Subject Area Theoretical Philosophy
History of Philosophy
Term since 2025
Project identifier Deutsche Forschungsgemeinschaft (DFG) - Project number 569118221
 
John McDowell has forcefully argued that there is an “intolerable oscillation” between a coherentist view of perceptual justification, on the one hand, and an appeal to the “Myth of the Given” in order to account for “the world’s impressions on our senses” (McDowell 1994, 18) on the other. The current project aims to elaborate a solution to McDowell’s oscillation problem based upon a (content) externalist and (epistemologically) coherentist reconstruction of Edmund Husserl’s transcendental-phenomenological concep­tion of mental (intentional) content and perceptual justification, respectively. Roughly speaking, externalism claims that meanings or contents “ain’t in the head” (Putnam) but depend on the perceived surround­ing world. Coherentism is the thesis that epistemic justification is not linear but holistic, de­riving from the total belief-system and its (degree of) coherence.
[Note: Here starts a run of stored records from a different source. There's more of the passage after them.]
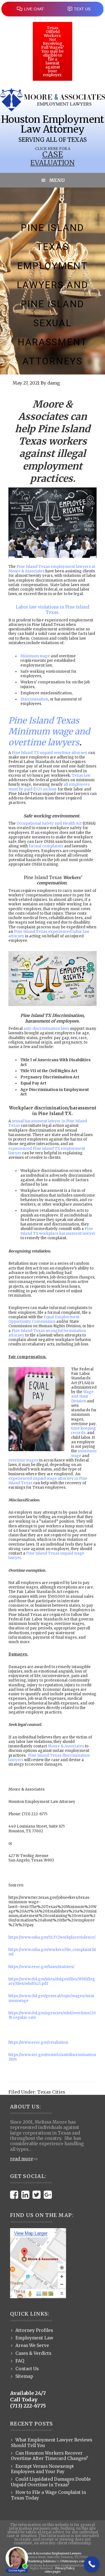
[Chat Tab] (52, 1288)
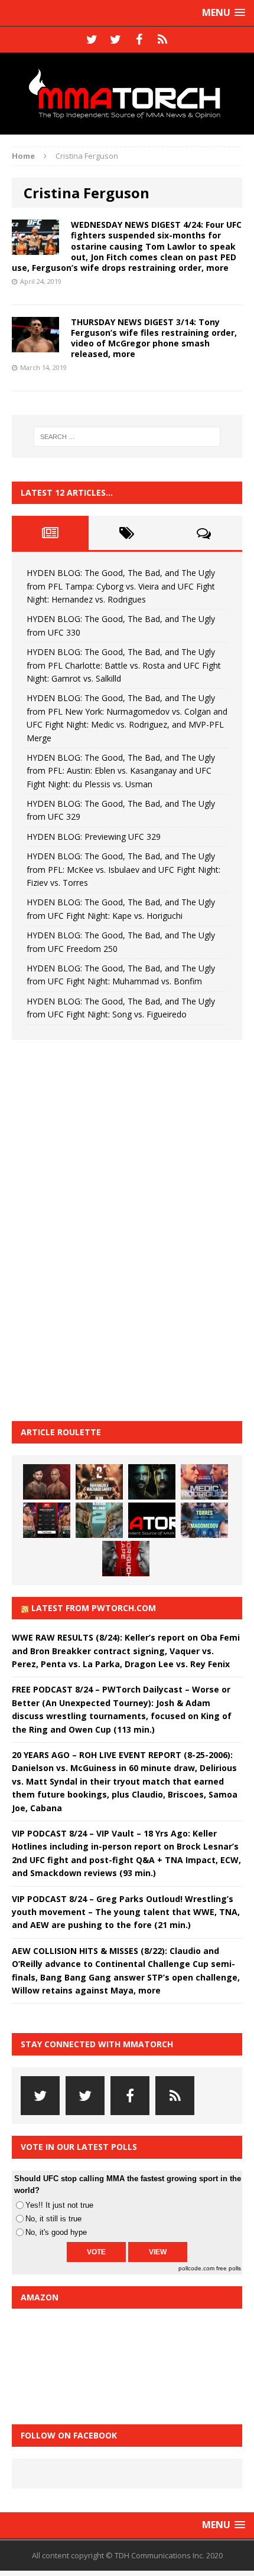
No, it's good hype (56, 2232)
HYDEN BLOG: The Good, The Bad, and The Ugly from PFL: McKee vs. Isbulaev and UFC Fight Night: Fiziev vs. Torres (123, 869)
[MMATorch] (127, 94)
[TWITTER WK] (115, 40)
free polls (228, 2268)
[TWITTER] (91, 40)
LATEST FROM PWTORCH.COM (93, 1607)
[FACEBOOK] (138, 40)
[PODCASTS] (162, 40)
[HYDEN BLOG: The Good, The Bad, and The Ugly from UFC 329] (99, 1520)
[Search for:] (127, 437)
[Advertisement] (100, 1229)
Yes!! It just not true (59, 2205)
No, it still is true (53, 2218)
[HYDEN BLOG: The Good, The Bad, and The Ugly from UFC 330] (99, 1482)
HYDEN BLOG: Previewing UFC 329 (94, 836)
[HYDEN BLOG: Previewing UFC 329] (151, 1520)
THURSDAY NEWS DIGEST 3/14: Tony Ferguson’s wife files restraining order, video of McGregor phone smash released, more (154, 338)
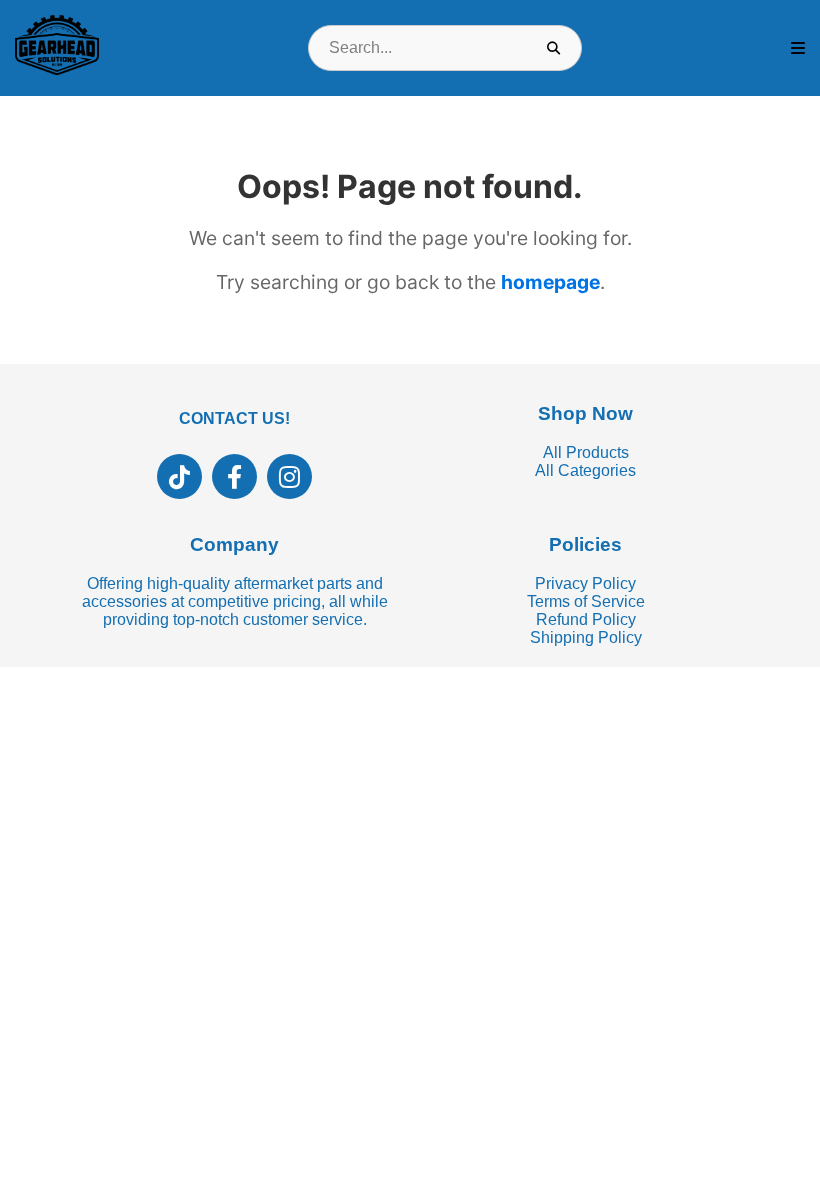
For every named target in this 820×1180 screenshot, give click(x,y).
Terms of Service (586, 601)
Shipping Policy (586, 637)
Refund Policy (586, 619)
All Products (586, 452)
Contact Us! (234, 418)
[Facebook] (234, 476)
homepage (550, 282)
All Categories (585, 470)
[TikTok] (179, 476)
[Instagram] (289, 476)
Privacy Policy (585, 583)
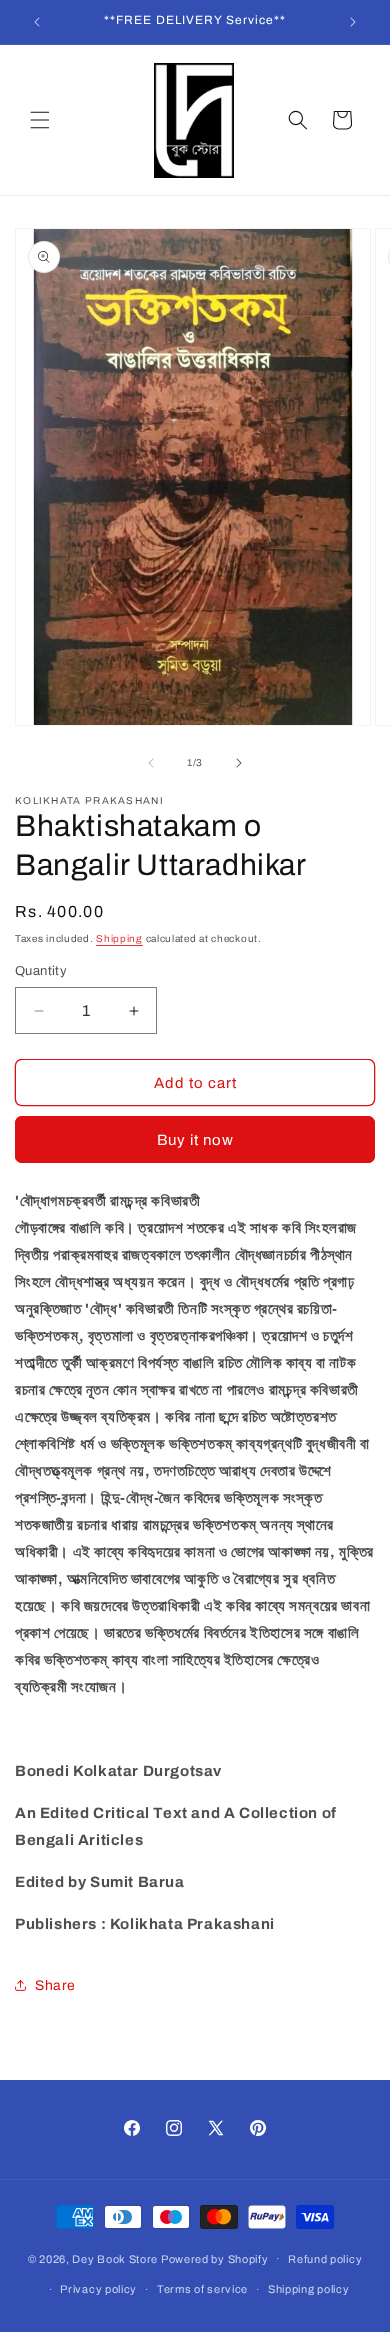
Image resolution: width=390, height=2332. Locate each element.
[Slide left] (151, 763)
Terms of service (202, 2289)
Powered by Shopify (215, 2258)
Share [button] (55, 1985)
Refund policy (325, 2259)
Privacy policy (98, 2289)
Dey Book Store (115, 2258)
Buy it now (195, 1140)
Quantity (41, 971)
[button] (40, 120)
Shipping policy (309, 2289)
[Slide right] (239, 763)
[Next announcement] (353, 22)
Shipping (119, 938)
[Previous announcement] (37, 22)
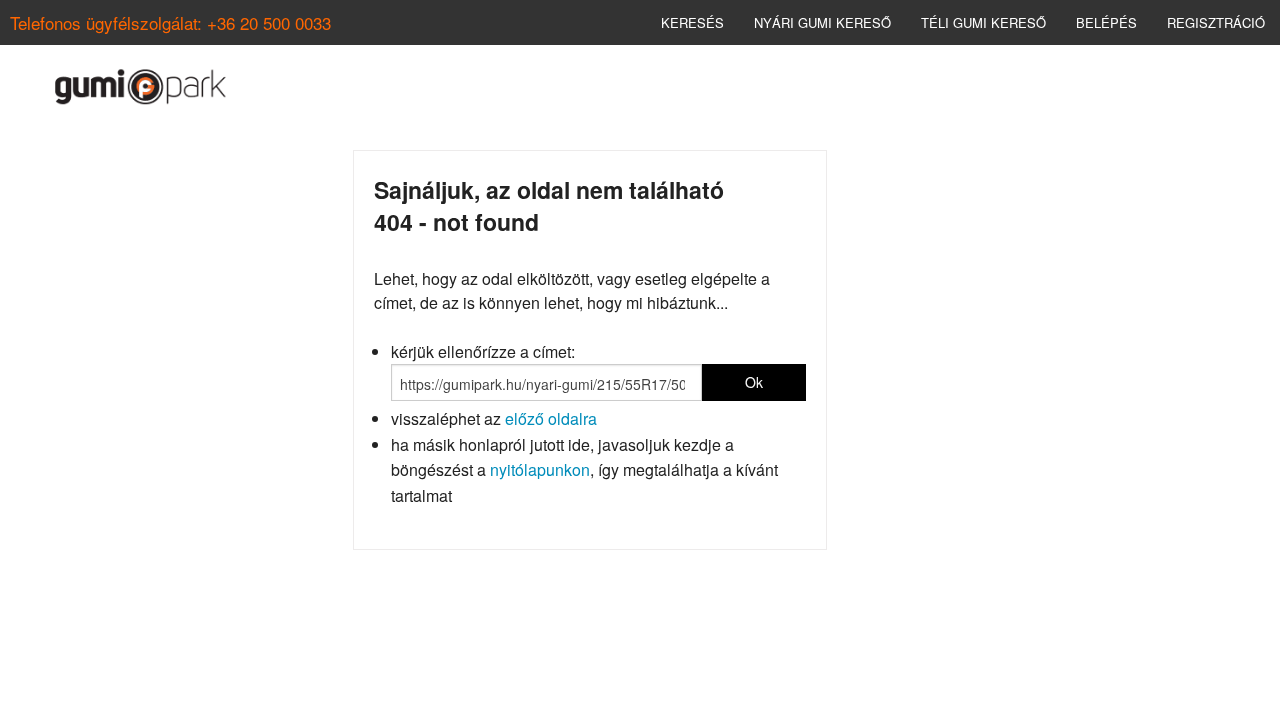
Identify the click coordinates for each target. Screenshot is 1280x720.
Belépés (1106, 22)
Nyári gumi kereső (822, 22)
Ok (754, 382)
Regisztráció (1216, 22)
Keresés (692, 22)
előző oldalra (551, 418)
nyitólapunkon (540, 469)
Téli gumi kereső (983, 22)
The following questions will be addressed: What is the relationship be­tween Husserl’s transcendental phenomenology and traditional epistemology? What do Husserl's methods of “transcendental epoché” and “reduction” amount to, are they com­patible with and possibly even lead to a (non-naïve) externalism with regard to intentional contents? Does Husserl's argument for “transcendental idealism” contain a kernel of truth that could be reconstructed epistemologically? Does Husserl have a coherentist (or rather a foundationalist) view of perceptual justification? What is the re­lationship between what he calls passive sensual experience, sensual hyle and perceptual object? At which level is it reasonable to assign veridicality conditions and to speak of per­ceptual objectivity? Is Husserl’s account of active percep­tion and perceptual judgment in terms of “categorial synthesis” fundamentally flawed? What does it mean for something to “motivate” a perceptual judgment in such a way that this judgment is epistemically justified? How does the solution to McDowell’s oscillation problem that emerges from these considerations look like, and how convincing is it, also compared to McDowell’s own solution?